What have you heard about a witch’s house? Some of it’s true. It was higgledy-piggledy with bottles and jars, and bunches of herbs dangled from the shelves. Everything looked put out to dry, a string of wizened toads stretched like bunting over the fire. I stared at an iron pot, big enough to make children’s bone soup. The witch patted a fat chair. I sat, one eye on a cage by the door. It looked too small to fit in.
‘Feet!’ she said. She bent with a crack, mopping up clods of snow melting into water on the floor. I swallowed my last bite of cake and she began to unwind the leather wrapped around my feet. This was it. If she ate me, she was going to start at the toes.
‘You never had proper shoes?’ she asked, tossing wet leather at the fire. It sputtered and spat.
‘Mother said it’s best I don’t go outside.’
She squeezed my bad foot. It was purple, bound tight to make it look smaller than it was.
‘Does it hurt?’ she asked.
‘I don’t know.’
I couldn’t feel anything: my foot, my fear, Mother closing the door. The witch slopped water into a bowl and said, ‘Plonk your feet in.’ It was warm, steam sighed from my toes. When they were good and wrinkly she patted them dry and rubbed in something waxy-cold from a jar. I yawned, my eyes closing, refusing to keep an eye on her. She turned down the blankets of a small bed in the other room and tucked me in tight as a sausage in pastry. I slept well. All night I dreamed I was eating her house.

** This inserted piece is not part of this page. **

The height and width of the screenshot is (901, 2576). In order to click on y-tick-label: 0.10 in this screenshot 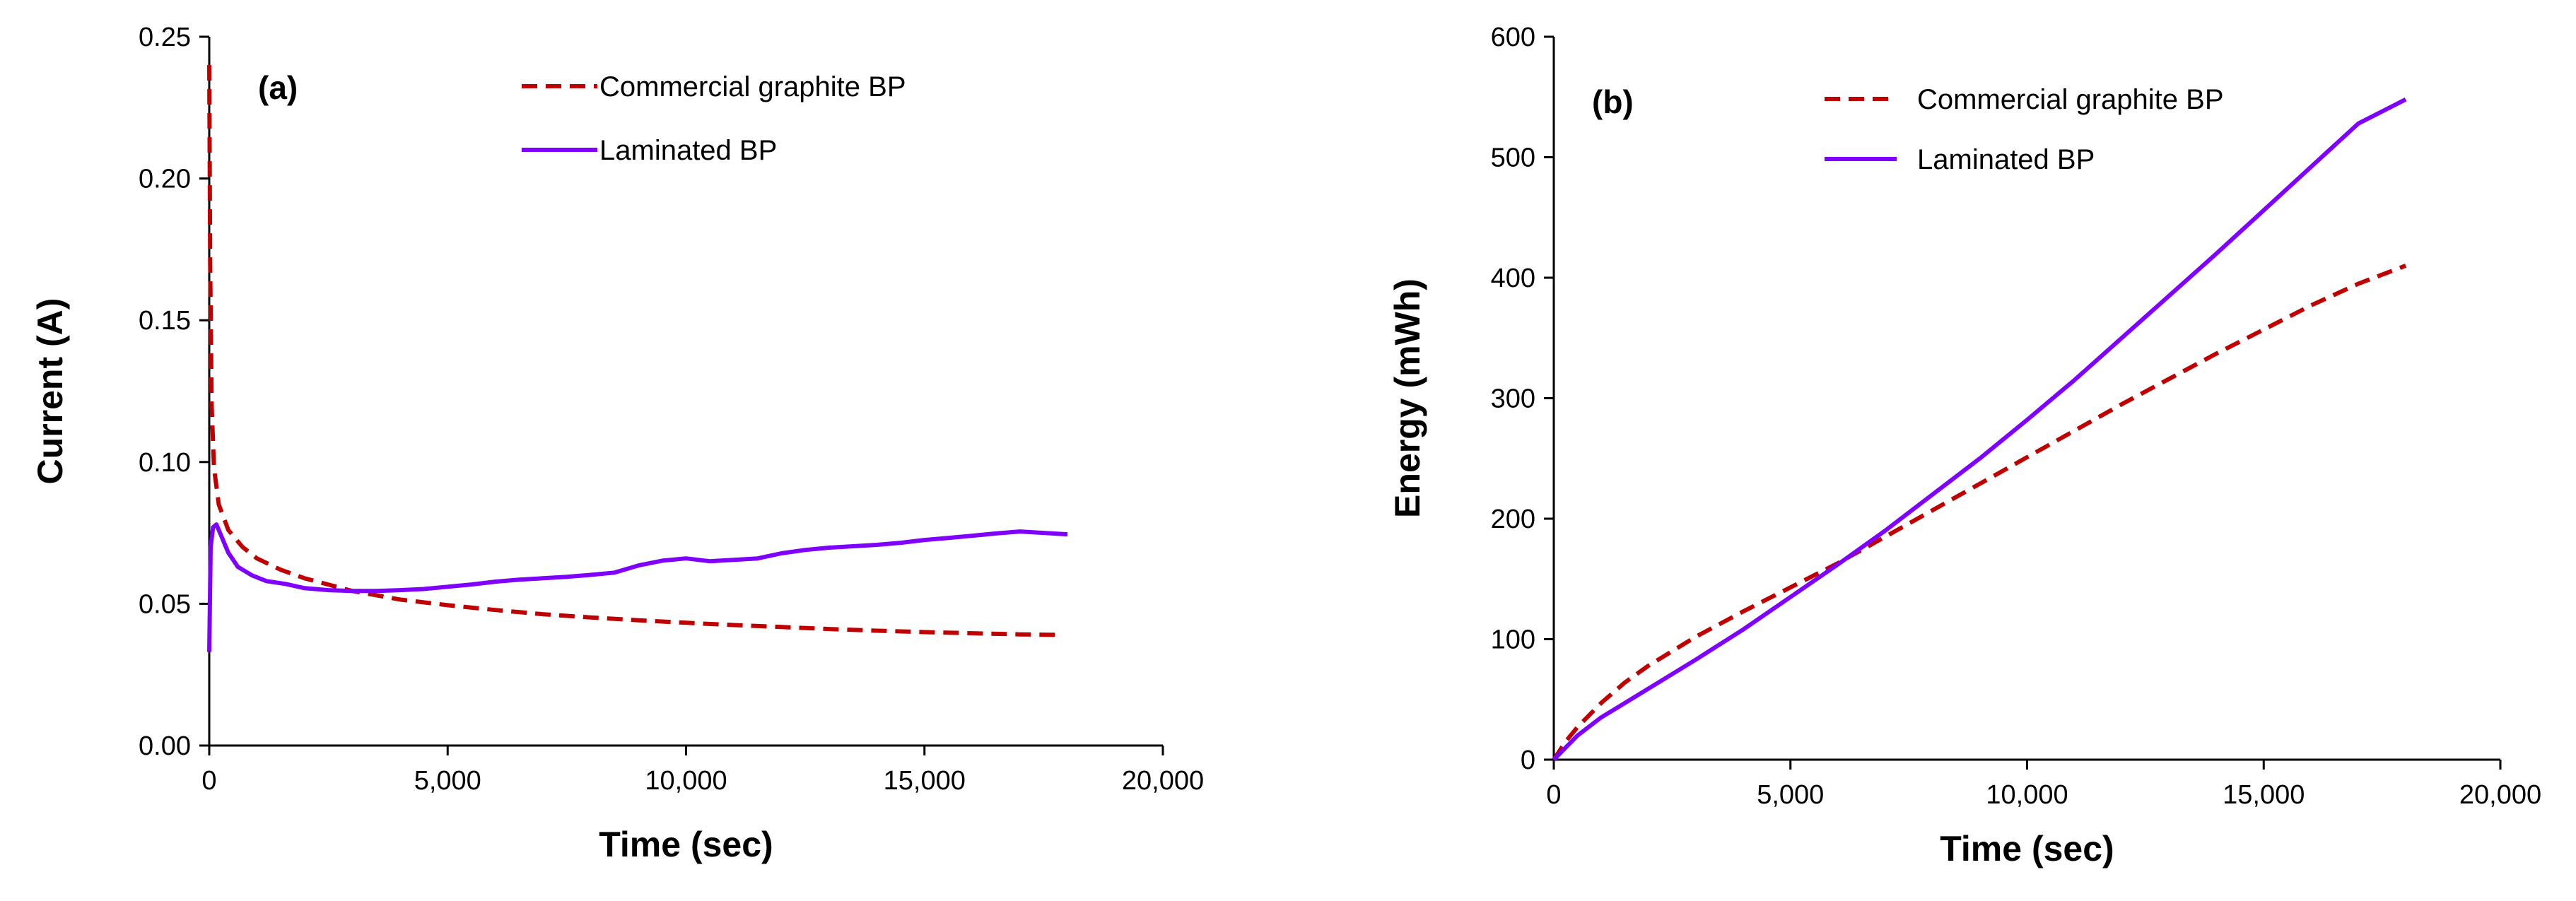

Porridge breathed on the wooden table. A jug of rosehip syrup sat next to it. I grabbed a spoon, poured and ate. Snap. Snap. Snap. A crunching outside like something wicked breaking bony necks. She came in, carrying sticks for the fire.
‘Did you sleep well?’ she asked.
I smacked sticky lips painted shiny by syrup. ‘Yes.’
She nodded and laid a sheet of paper on the floor.
‘Stand there,’ she said.
She bent down and drew around my feet. The pencil tickled, but I didn’t laugh. When she was done drawing, she cut out my paper footprints, laid one on a rabbit skin and started to stitch, pins in her lips.
‘Try it,’ she said, handing me the rabbit-skin boot.
I walked unevenly. One foot bare.
‘How does it feel?’
‘Soft. Warm.’
‘Not too tight? I need more skin for the other foot,’ she said, picking up the cage by the door.
The snow landed white, speckling her dark shawl as she set the trap. I stood in the doorway looking at the stones on the porch. One was shaped like a doll. One looked like a girl’s bonnet, another was a small stone boot. I looked down at my bare foot beside the one covered in fur. I could try to run, run back to Mother, but not today. I’d wait until I had another rabbit foot, then I’d hop away.
Each morning we collected wood, set traps and hacked vegetables out of the frozen soil behind the house. I walked past the stone shoes and bonnet and shivered. The wind swept snow over the footprints of birds on the ground. Looking out at the woods, I was no longer sure which direction was home.